International
Gbagbo face aux juges de la Cour pénale internationale
05 Décembre 2011
L'ex-président ivoirien, Laurent Gbagbo, comparaît ce lundi 5 décembre pour la première fois devant la Cour pénale internationale (CPI). Il est soupçonné de crimes contre l'humanité commis lors de la grave crise qui a suivi l'élection présidentielle de novembre 2010.
Laurent Gbagbo est le premier ancien chef d’Etat à se retrouver sur le banc des accusés de la cour de La Haye, aux Pays-Bas. Incarcéré depuis mercredi au centre de détention de la CPI, l’ex président ivoirien était détenu jusque-là à Korhogo, au nord de la Côte d’Ivoire. Il est accusé d’être le « coauteur indirect » de meurtres, viols, et persécutions commis par ses forces entre le 16 décembre 2010 et le 12 avril 2011. Son refus de céder le pouvoir à Alassanne Ouattara - pourtant vainqueur de l’élection présidentielle - avait plongé son pays dans une guerre civile qui a causé plus de 3 000 morts.

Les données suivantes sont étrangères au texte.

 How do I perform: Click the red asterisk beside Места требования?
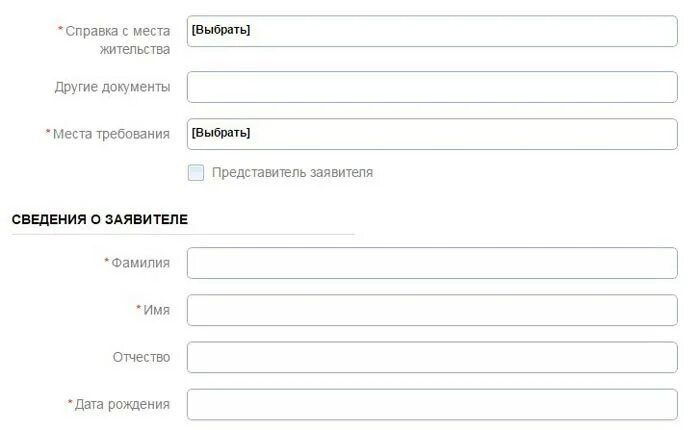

L’audience de lundi, qui a duré une trentaine de minutes, était essentiellement technique. Il s’agissait pour les juges d’exposer les charges portées contre Laurent Gbagbo et des droits que lui reconnaît le statut de Rome, traité fondateur de la Cour. La juge argentine Silvia Fernandez de Gurmendi a par ailleurs fixé au 18 juin 2012 la date d’une seconde audience dite de confirmation des charges, à l’issue de laquelle, les juges détermineront si les preuves collectées sont assez solides pour la tenue d’un procès.

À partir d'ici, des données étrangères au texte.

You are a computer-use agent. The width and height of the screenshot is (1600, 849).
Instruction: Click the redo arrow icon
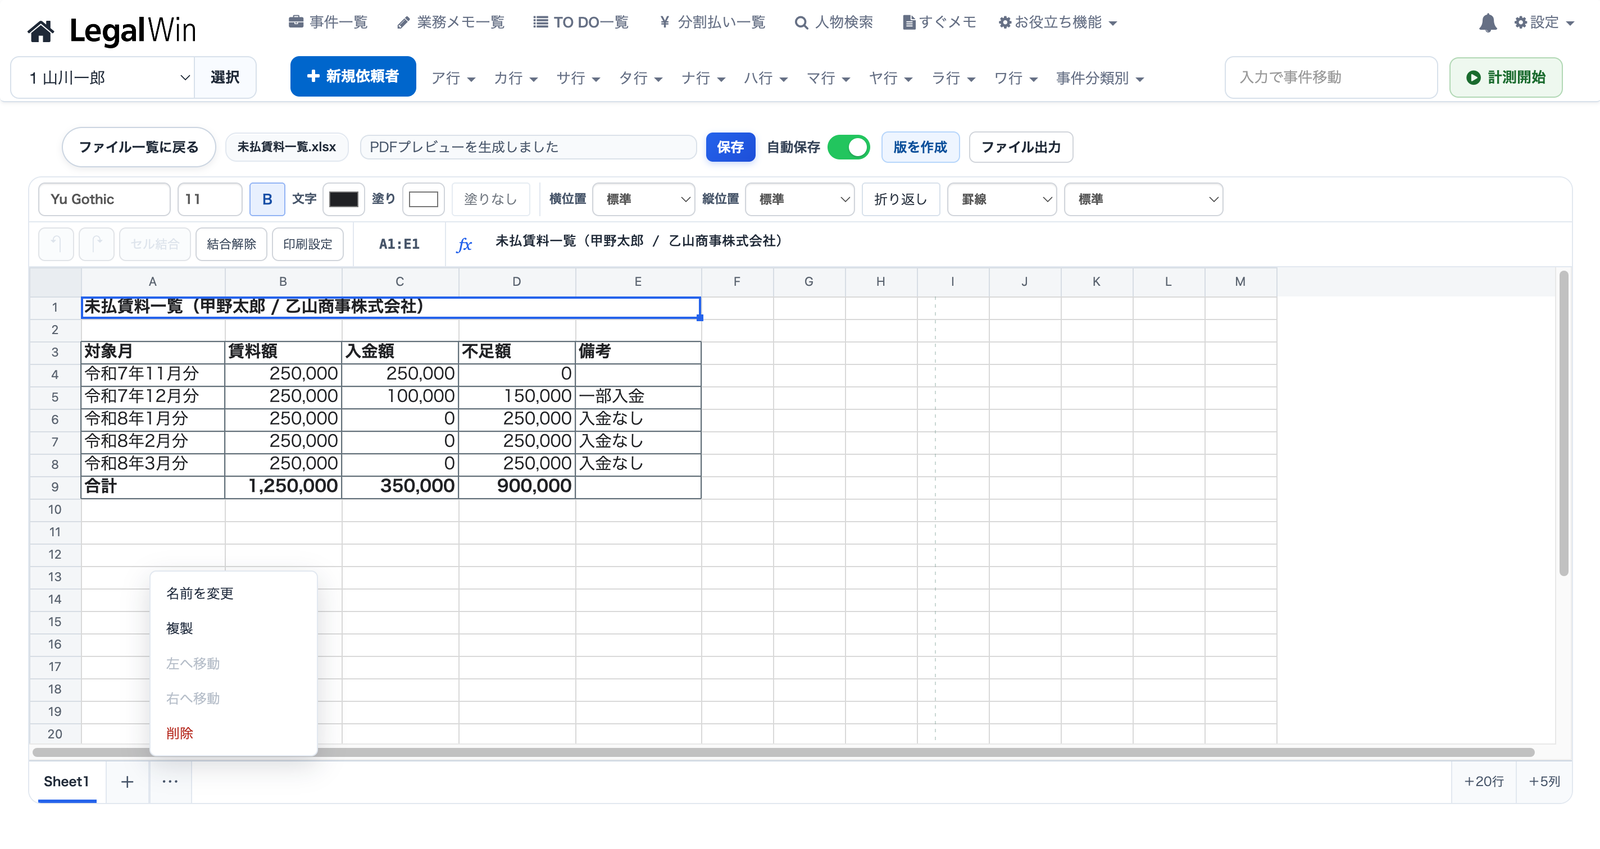pos(96,244)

« Une erreur judiciaire, une tromperie »
Le conseiller de l’ancien chef d’état, Alain Toussaint, a qualifié la procédure « d’erreur judiciaire et de tromperie », selon l’AFP. L’avocat de Laurent Gbagbo, Emmanuel Altit, a également annoncé que la défense s’appuiera sur « l’irrégularité de son arrestation et de son transfert à La Haye ». Laurent Gbagbo ne serait toutefois « pas le dernier » à devoir rendre des comptes. Le procureur Luis Moreno-Ocampo, qui enquête en Côte d’Ivoire pour la CPI, aurait mis en lumière que des attaques contre la population auraient aussi été commises par les partisans d’Alassane Ouattara. La cour inquiétera-t-elle le camp Ouattara au pouvoir ?
La Crise ivoirienne en huit dates :
• 28 novembre 2010 : Second tour de la présidentielle entre le président sortant Laurent Gbagbo et l'ex-Premier ministre Alassane Ouattara.
• 2 décembre 2010 : La Commission électorale indépendante annonce la victoire de Ouattara (54,1%), résultat rejeté par Gbagbo.
• 3 décembre 2010 : Gbagbo est proclamé vainqueur (51,45%) par le Conseil constitutionnel. Le secrétaire général de l'ONU reconnaît la victoire de Ouattara.
• 4 décembre 2010 : Gbagbo s'investit chef de l'Etat. Ouattara prête serment.
• 29 mars 2011 : Les forces pro-Ouattara, parties de Bouaké dans le nord du pays, progressent vers le sud et la capitale économique Abidjan. La Force Licorne rassemble 1 650 militaires français à Abidjan.
• 11 avril 2011 : Le président ivoirien sortant Laurent Gbagbo est arrêté par les forces d'Alassane Ouattara - avec l'appui de l'ONUCI et de la Force Licorne française - et conduit au Golf hôtel, quartier-général du camp Ouattara dans Abidjan.
• 30 novembre 2011 : Extradition vers La Haye (Pays-Bas).
• 5 décembre 2011 : Première comparution devant la CPI.